TASK TO COMPLETE:
Go over the data and copy out each line with "Gift" in it.

==================================================

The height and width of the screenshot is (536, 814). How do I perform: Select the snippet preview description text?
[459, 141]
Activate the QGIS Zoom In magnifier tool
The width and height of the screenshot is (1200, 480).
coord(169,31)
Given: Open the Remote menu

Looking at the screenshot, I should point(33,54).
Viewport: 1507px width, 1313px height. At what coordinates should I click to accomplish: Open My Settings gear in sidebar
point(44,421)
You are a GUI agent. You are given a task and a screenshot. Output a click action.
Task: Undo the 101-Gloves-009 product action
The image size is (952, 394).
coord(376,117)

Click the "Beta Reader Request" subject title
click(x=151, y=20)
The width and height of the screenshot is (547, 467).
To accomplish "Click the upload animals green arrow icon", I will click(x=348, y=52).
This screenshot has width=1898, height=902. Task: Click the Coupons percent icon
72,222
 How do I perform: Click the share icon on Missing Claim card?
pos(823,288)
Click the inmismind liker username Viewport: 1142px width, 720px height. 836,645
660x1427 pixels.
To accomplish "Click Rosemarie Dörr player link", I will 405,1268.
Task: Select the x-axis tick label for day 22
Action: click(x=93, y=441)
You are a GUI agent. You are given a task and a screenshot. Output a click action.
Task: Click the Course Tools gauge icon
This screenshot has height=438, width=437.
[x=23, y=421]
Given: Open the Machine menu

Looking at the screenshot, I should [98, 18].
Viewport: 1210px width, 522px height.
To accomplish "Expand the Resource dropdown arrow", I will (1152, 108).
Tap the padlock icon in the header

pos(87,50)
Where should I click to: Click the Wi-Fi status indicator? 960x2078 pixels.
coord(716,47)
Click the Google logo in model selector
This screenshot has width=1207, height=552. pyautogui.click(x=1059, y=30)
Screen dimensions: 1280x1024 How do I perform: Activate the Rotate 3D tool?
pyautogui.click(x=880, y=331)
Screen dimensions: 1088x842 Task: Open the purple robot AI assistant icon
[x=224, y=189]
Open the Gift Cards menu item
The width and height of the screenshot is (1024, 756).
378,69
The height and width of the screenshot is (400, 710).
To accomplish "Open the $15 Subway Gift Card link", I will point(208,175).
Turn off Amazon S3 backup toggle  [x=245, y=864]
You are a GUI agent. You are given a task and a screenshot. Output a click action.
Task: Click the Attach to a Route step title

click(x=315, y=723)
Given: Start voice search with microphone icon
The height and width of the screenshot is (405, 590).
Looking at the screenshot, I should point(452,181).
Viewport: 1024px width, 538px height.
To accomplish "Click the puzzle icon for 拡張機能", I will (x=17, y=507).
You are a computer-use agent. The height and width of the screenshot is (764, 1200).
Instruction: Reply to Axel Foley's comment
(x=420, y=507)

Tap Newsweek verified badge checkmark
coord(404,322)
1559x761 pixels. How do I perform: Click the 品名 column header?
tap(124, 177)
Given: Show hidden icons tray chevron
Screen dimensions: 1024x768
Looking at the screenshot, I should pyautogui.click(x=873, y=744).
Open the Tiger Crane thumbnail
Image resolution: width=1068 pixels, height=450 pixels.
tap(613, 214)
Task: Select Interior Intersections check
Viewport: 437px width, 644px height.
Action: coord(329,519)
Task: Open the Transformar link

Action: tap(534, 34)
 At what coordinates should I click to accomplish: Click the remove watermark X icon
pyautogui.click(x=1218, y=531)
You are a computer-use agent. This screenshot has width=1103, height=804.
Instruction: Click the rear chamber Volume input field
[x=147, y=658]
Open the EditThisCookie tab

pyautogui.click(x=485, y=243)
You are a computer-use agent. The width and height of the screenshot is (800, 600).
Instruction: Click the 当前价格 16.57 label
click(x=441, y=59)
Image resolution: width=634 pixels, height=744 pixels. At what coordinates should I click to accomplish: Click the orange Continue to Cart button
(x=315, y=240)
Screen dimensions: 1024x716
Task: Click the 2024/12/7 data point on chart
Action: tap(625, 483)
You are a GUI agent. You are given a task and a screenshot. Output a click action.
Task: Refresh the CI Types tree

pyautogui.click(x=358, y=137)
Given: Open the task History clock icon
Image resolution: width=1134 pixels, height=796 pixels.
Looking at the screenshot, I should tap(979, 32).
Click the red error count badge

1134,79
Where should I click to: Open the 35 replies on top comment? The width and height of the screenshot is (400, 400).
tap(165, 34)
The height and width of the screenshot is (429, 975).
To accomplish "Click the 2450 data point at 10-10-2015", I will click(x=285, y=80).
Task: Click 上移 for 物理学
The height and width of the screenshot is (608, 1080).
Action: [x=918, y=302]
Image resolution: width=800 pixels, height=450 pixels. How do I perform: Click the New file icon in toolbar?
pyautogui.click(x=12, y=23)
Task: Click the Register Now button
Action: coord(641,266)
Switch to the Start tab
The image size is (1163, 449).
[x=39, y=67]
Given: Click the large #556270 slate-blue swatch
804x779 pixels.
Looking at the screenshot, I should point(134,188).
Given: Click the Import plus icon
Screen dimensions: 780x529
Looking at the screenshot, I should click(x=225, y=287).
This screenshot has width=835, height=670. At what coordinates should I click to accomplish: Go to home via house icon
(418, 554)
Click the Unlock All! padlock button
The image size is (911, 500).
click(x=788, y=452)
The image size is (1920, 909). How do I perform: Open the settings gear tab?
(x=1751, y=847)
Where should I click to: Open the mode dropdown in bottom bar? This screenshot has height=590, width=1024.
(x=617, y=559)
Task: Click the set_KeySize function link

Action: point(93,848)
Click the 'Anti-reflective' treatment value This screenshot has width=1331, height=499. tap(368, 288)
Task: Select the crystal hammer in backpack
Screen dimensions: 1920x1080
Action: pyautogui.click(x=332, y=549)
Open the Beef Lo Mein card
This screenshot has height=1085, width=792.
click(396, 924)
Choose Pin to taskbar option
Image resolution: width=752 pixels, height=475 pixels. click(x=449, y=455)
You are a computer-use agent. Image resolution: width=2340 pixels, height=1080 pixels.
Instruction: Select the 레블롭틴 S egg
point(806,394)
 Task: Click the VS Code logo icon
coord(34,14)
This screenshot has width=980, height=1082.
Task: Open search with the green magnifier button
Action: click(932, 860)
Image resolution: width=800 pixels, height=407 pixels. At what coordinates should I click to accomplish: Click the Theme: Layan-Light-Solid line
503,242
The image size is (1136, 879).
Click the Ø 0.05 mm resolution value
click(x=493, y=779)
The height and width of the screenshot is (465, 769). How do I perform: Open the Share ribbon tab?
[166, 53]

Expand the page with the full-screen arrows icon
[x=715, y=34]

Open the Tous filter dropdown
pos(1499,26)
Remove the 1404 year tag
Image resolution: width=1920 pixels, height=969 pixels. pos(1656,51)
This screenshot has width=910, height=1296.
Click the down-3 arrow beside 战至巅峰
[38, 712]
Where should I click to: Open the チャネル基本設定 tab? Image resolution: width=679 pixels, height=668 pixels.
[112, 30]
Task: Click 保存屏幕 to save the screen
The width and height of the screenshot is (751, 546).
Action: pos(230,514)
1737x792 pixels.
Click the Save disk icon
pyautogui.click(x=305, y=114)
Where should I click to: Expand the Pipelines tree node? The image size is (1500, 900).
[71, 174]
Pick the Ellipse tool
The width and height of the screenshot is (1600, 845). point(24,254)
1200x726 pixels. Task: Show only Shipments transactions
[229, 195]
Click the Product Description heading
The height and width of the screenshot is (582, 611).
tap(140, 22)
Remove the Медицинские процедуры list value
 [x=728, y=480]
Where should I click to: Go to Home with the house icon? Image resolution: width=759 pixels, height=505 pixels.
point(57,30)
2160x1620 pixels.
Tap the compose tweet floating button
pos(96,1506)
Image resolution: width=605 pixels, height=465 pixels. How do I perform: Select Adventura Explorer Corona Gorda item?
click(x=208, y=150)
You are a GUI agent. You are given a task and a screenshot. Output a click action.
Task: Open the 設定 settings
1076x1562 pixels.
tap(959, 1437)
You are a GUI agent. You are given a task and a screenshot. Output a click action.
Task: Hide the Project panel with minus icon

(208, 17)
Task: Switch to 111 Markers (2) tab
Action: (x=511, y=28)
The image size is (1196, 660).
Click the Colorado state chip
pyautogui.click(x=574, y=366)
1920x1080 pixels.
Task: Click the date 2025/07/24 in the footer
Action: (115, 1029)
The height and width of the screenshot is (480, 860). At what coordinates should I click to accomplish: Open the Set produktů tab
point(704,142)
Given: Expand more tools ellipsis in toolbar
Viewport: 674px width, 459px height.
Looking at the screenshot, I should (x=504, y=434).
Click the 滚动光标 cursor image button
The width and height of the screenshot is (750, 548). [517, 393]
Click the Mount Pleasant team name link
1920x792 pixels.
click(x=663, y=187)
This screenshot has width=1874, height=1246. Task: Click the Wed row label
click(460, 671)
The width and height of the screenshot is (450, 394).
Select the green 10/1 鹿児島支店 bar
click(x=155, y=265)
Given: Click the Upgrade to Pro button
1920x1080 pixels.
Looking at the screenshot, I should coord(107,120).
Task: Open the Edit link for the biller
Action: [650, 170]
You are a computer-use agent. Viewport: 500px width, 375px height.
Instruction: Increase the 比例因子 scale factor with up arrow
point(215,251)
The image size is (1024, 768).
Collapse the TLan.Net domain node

==================================================

ANSWER TO THIS TASK:
Open the Gift Cards menu item
To accomplish "Open the $15 Subway Gift Card link", I will point(208,175).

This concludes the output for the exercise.